Selected text start

The Hundred Families' Surnames, Bai Jia Xing, the traditional Chinese rhyming primer with hyperlinked traditional geneologies, translated, formatted and annotated by Nathan Sturman.


Introduction


The Bai3 Jia1 Xing4, or Hundred Families' Surnames, is a traditional village schoolroom reading primer of unclear authorship. According to a critical commentary by scholar Wang Mingqing of the Southern Song, it was the work of a commoner of the Qian retainer clan's realm of Wu-Yue Guo in today's Zhejiang area during the Northern Song; the first character is the surname of the Song Dynasty's ruling family, Zhao4. The next is Qian2, surname of the king of the Wu-Yue feudatory, then Sun1, Li3, Zhou1, Wu2, Zheng4, Wang2 and so forth down to perhaps the tenth name, all of these being the surnames of his queens and favorite concubines. This story seems to make sense. According to historical records, the Qian clan's Wu-Yue feudal grant was set forth in the second year of the Xing Guo era of the Song's Tai Ping reign, 977AD. It is indeed possible that the Bai Jia Xing was put into writing at that time.

All told, there are over 400 surnames gathered in the work; most are single characters, while a few are double character names. Four hundred characters, skillfully composed into lines of four with each eighth character carerefully rhymed so as to roll melodiously off the tongue. It still does, over a millenium later. The book received a warm welcome in the village schools of its time, taking its place next to the long-established "Thousand Character Essay" as a primary character literacy text, soon to be joined by the San Zi Jing or Three Character Classic, another product of the Song, until the early 20th century.

Selected text end
Source material start

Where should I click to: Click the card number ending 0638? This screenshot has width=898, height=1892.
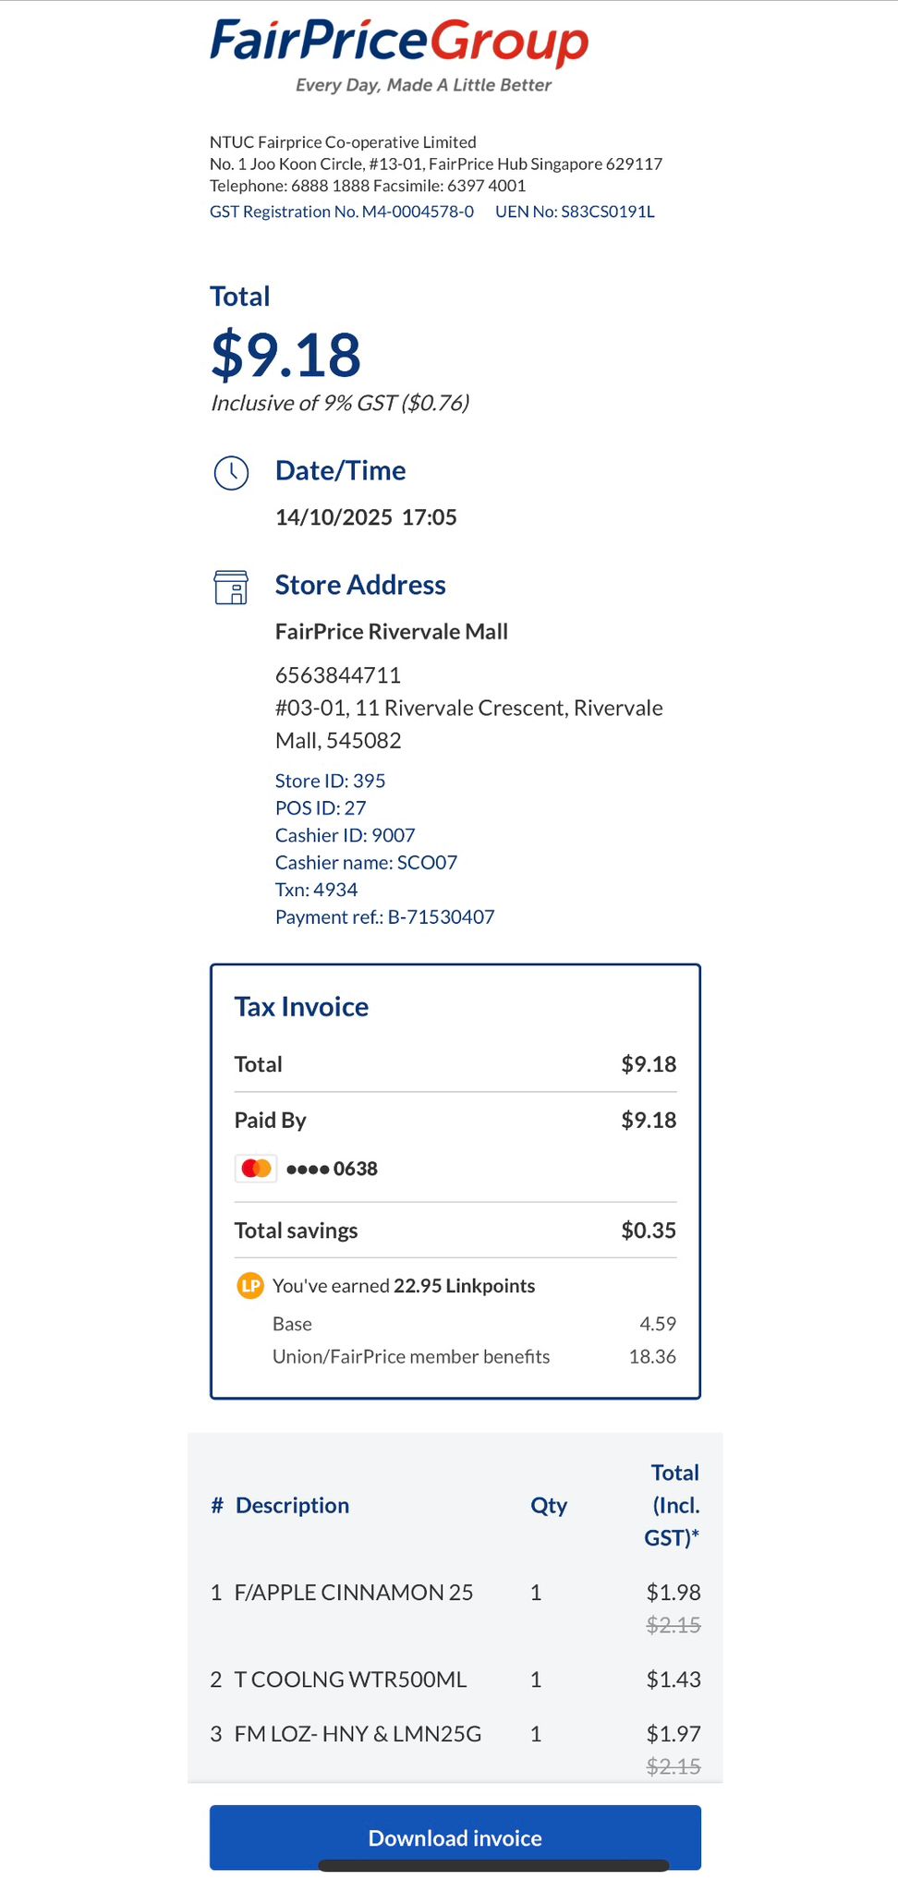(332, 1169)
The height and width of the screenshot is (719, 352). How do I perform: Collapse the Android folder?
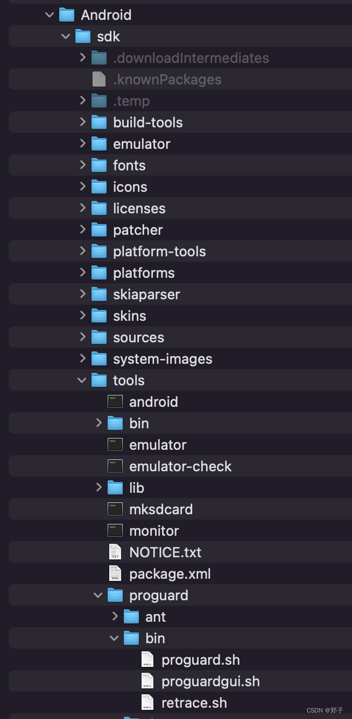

Source material end

__What is needed__. Continue the introduction to the Hundred Families' Surnames with the next part, starting after its last sentence.

__Output for this task__.
Naturally the order here came into use for ordering and describing Chinese surnames ("Our first emperor's Qin2, the one between Zhu1 and You2 in the Hundred Names", says a protagonist in the novel Ping Yao Zhuan, describing his surname) as well as a valuable reference for the study of Chinese clan lineages and origins.

Here you will find as hyperlinked notes the origin legends and lineages of some of the better-known Chinese surnames, along with the names of illustrious bearers of these names down through time, as far as the very recent past in a few instances. Each hyperlinked line will open a new page to scroll down of as many as all eight names. A few lines are not linked. This is a temporary solution; I will post new lines of my own with individual character links as I produce them. The work is based on a translation of the illustrated GB text of San Zi Jing, Bai Jia Xing and Qian Zi Wen by Xu Ronghai, chief editor and others, Zhongguo Mengxue Tushuo series, 2001, Huaxia Publishers, Beijing, ISBN ISBN 7-5030-2584-9, RMB 10.00, handy and highly recommended.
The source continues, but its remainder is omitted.